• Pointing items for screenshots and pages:
────
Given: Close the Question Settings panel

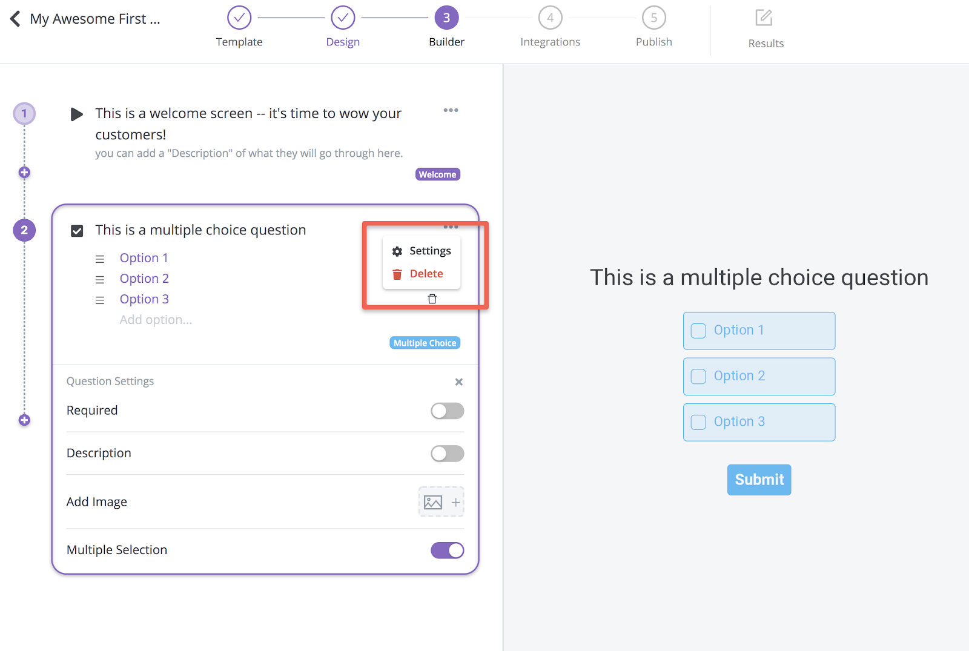Looking at the screenshot, I should [459, 382].
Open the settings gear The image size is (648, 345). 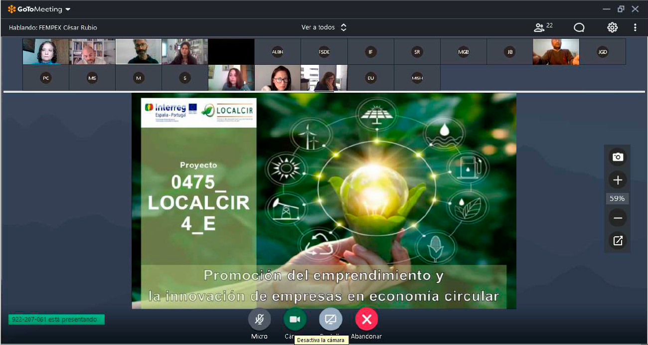[x=612, y=27]
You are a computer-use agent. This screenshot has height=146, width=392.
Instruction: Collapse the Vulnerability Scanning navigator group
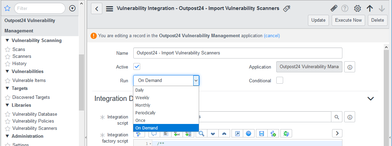(x=8, y=40)
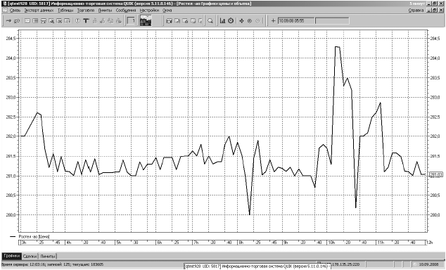446x270 pixels.
Task: Switch to the bottom Лимиты tab
Action: pos(48,256)
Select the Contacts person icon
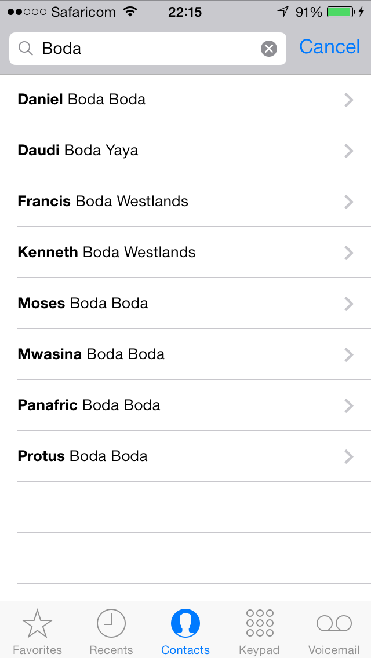The height and width of the screenshot is (658, 371). (x=186, y=624)
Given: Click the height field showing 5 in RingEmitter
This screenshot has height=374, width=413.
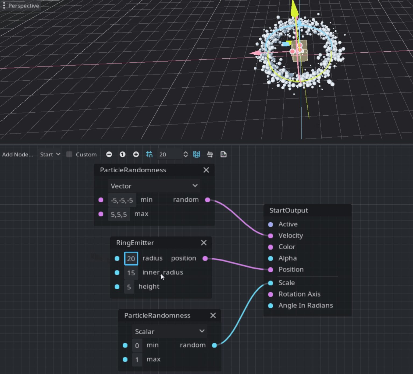Looking at the screenshot, I should pos(129,287).
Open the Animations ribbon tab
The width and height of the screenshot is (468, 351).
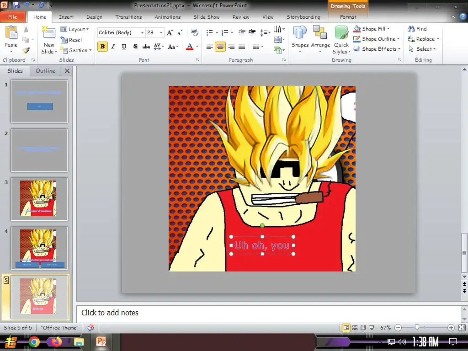pyautogui.click(x=167, y=17)
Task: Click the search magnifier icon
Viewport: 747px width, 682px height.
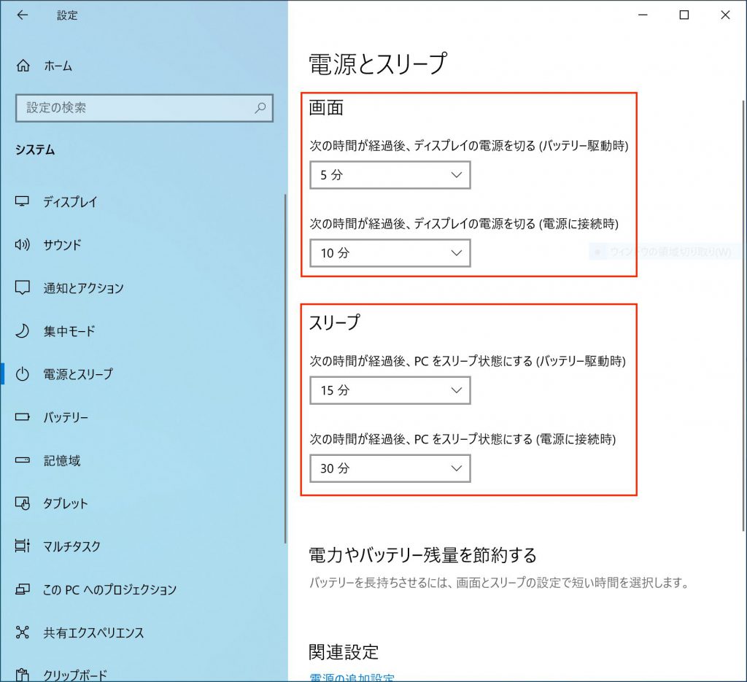Action: [x=260, y=108]
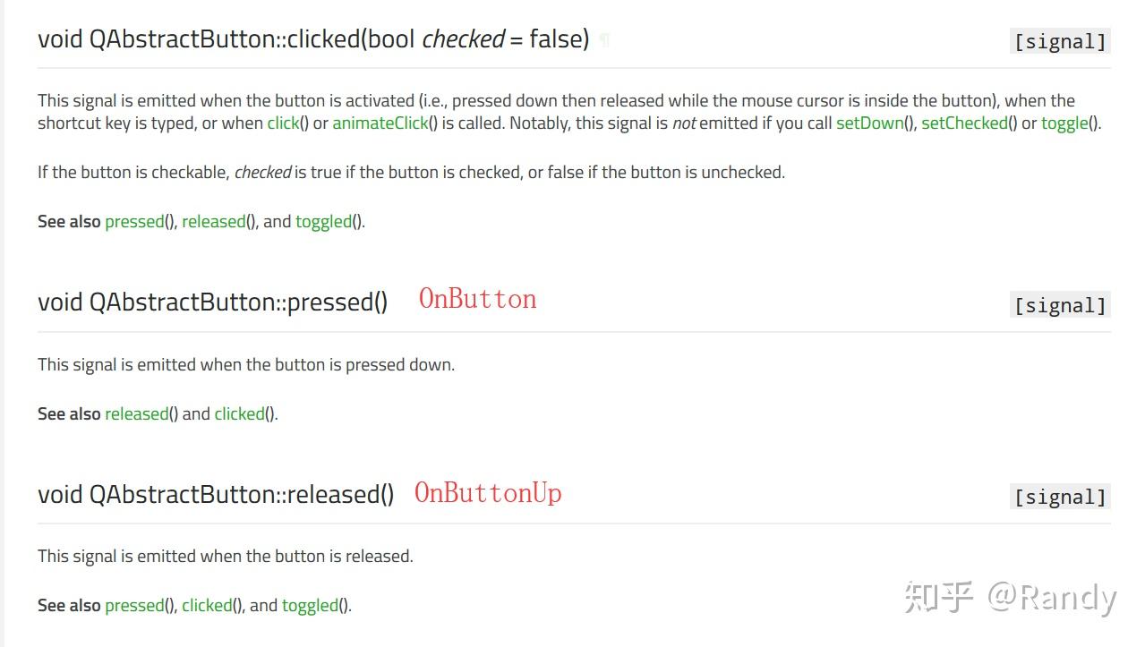This screenshot has height=647, width=1145.
Task: Follow pressed() under the released() signal section
Action: (134, 606)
────
• TASK GOAL:
Reproduce the items word for word, starting at the line that contains "Select the Contacts person icon" and going through the end of the items. Leave the pictures out of your answer.

• RESPONSE TO THE EXERCISE:
Select the Contacts person icon
The height and width of the screenshot is (658, 371). (x=186, y=624)
Given: Click the height field showing 5 in RingEmitter
This screenshot has height=374, width=413.
Looking at the screenshot, I should pos(129,287).
Open the Animations ribbon tab
The width and height of the screenshot is (468, 351).
pyautogui.click(x=167, y=17)
Task: Click the search magnifier icon
Viewport: 747px width, 682px height.
Action: [x=260, y=108]
This screenshot has height=647, width=1145.
Task: Follow pressed() under the released() signal section
Action: (134, 606)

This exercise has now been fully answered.